Abuses of Memory

September 22, 2023 Memory Spanish Civil War Madrid Fascism History José Antonio Primo de Rivera

Madrid’s Gran Via, back when it was named after Fascist icon.Madrid’s Gran Via, back when it was named after Fascist icon.

Because I know how to have a good time, I spent some time over my morning coffee reading about fascism in Spain, during the time leading up to and following the civil war.

Spain is an interesting case in Europe, because it’s one of the few places where a proto-fascist regime survived beyond World War II, clinging on to power until the 1970s. The Franco regime also wasn’t just nationalistic, it was arch-Catholic, and used religion as one of the pillars of its power.

Case in point: Following the Civil War, the government installed plaques on churches around the country, memorializing local nationalists that had died for god and for Spain”. Curiously, each list was headed with the name of José Antonio Primo de Rivera, the founder of the fascist Falagist party.

Encyclopedia Brittanica has the mandatory background:

José Antonio Primo de Rivera (…) eldest son of the dictator General Miguel Primo de Rivera and the founder of the Spanish fascist party, the Falange. (…)

Shortly after losing his seat in the Cortes following the elections of February 1936, Primo de Rivera was arrested. While in prison he was reelected for Cuenca, but his candidature was annulled by the Popular Front government, which then proceeded to dissolve his party, which had been responsible for the upsurge in street violence. With the outbreak of the Spanish Civil War in the summer of 1936, Primo de Rivera was held in prison, given a summary trial, and executed by the Republican authorities.

General Francisco Franco’s party treated him as a martyr and merged the Falange party with other groups to form the Nationalist movement. Primo de Rivera’s articles and speeches formed the doctrine of Franco’s Nationalist movement in the years after the Civil War.

Here is where it gets crazy: The regime held the late Primo de Rivera in quasi-spiritual reverence, not just naming streets after him but frequently invoking his presence through an imaginary roll call where the crowd would announce the (already dead) Primo de Rivera as present”. It’s truly cult-ish, exactly how you would expect a crossover between faith and fascism to be.
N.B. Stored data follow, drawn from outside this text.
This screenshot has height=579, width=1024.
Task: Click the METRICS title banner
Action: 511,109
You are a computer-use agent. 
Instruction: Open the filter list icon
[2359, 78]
A plaque remembering José Antonio Primo de Rivera with the phrase “Present”A plaque remembering José Antonio Primo de Rivera with the phrase “Present”

There is, however, some irony here: Just as I was extolling the virtues of memory (and of plaques!), I stumble upon this example where both are used to prop up a fascist system.
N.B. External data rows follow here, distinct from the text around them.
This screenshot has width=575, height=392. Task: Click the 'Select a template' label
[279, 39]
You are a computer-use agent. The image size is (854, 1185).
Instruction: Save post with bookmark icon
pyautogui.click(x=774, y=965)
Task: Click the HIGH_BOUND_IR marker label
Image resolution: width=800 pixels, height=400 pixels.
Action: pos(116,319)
Memory may be a potent way to remember historical paths and injustices is just as easily weaponized. Dan Tabersky has talked about how an event can become a force to be marshaled” and that perfectly describes what happened in Francoist Spain.

I shouldn’t need to explain why Fascism in general or Primo de Rivera in particular are bad things, but I feel like it’s important to address the duality that I’ve grappled with before: How can something be good in one context, but not in another? Why is it important to sometimes memorialize history and sometime to accept change and move on?

The answer, as always, is that context matters. Those decrying a double standard don’t tend to take context into consideration but simple equate one thing with another: But memorializing a dead fascist v. a dead democrat are fundamentally different, particular if the former advocated for political violence, dictatorship, and an abolition of liberties.

Even if you were to disagree with that: It’s ultimately about what the memorializing is for: Are we talking about memory for remembrance’s sake or is the memory abused as a pillar of power? Dying for god and Spain” is the latter, because it claims that there’s a higher purpose: That of giving legitimacy to the current power structure.